_Trecho fornecido_.

14 Novembro 2013
Uma política pública muito bem desenhada se autodestrói. E o Brasil delineou uma política de combate à pobreza tão eficiente que está acabando com os pobres, afirma o subsecretário de Ações Estratégicas da Secretaria de Assuntos Estratégicos (SAE), Ricardo Paes de Barros. Os números impressionam. Em dez anos, o percentual de pobres na população brasileira caiu de 49% para 28%, enquanto o de ricos subiu de 13% para 19%. A classe média - uma camada que, nas contas da SAE, tem renda entre R$ 291 e R$ 1.019 per capita - absorveu controversos 40 milhões de pessoas, saltando de 38% para 53% da população.
A reportagem é de Flavia Lima, publicada no jornal Valor, 13-11-2013.
Há quem discuta o tamanho "real" desse grupo. Paes de Barros ressalta que 54% da população mundial tem renda per capita abaixo de R$ 291 e apenas 18% acima de R$ 1.019, o que torna as linhas de corte bastante razoáveis. E diz que a discussão mais relevante é outra. "O que importa mesmo é saber quem são esses caras, onde estão." Para o estudioso, esse é o novo desafio do governo, que vai ter que passar a olhar com mais cuidado para uma classe, cujas necessidades são outras. "O problema é que o Brasil aprendeu a chegar ao mais pobre do pobre, mas ninguém tem muita ideia de como fazer política para essa classe média." Para o pobre, diz ele, as condicionalidades do Bolsa Família funcionam. "Já na classe média baixa, vai ser preciso escutar o cara para saber o que ele quer."
Considerado o responsável pelo formato atual do Bolsa Família, programa que atende 13,8 milhões de famílias, ou o correspondente a um quarto da população brasileira, Paes de Barros diz que a cobertura não precisa mais ser ampliada, mas melhorada. Hoje, o benefício mínimo é de R$ 32 para famílias em situação de pobreza - com renda mensal per capita entre R$ 70,01 e R$ 140 - e que têm criança, jovem ou gestante em sua composição, limitados a cinco benefícios. Se os valores incentivam o aumento das famílias, o último censo demográfico sugere que isso não está acontecendo. A taxa de fecundidade total da população brasileira varia de 1,7 filho no Sudeste a 2,5 filhos no Norte - ou 1,9 filho na média no país.

_Problema a resolver_.
Responda com base no trecho sobre a política de combate à pobreza:
1. Em dez anos, o percentual de pobres na população brasileira caiu de quanto para quanto?
2. Quantas famílias o Bolsa Família atende?
3. Qual é a taxa de fecundidade total média no país?

_Dados fornecidos_.
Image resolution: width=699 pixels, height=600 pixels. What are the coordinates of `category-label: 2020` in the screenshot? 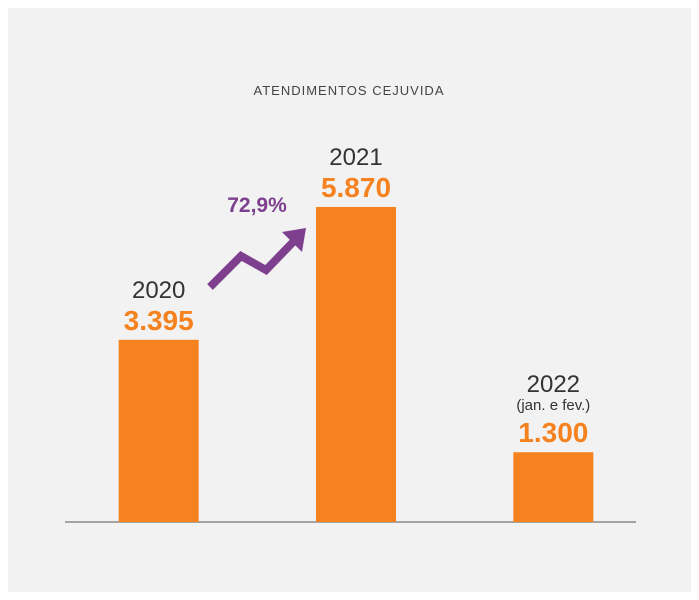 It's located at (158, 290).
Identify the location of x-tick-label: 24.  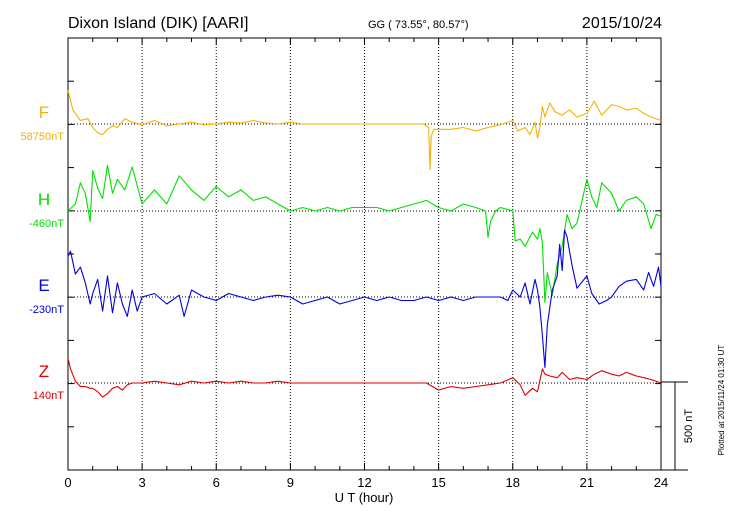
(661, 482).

_Resolução do problema_.
1. De 49% para 28%.
2. 13,8 milhões de famílias.
3. 1,9 filho.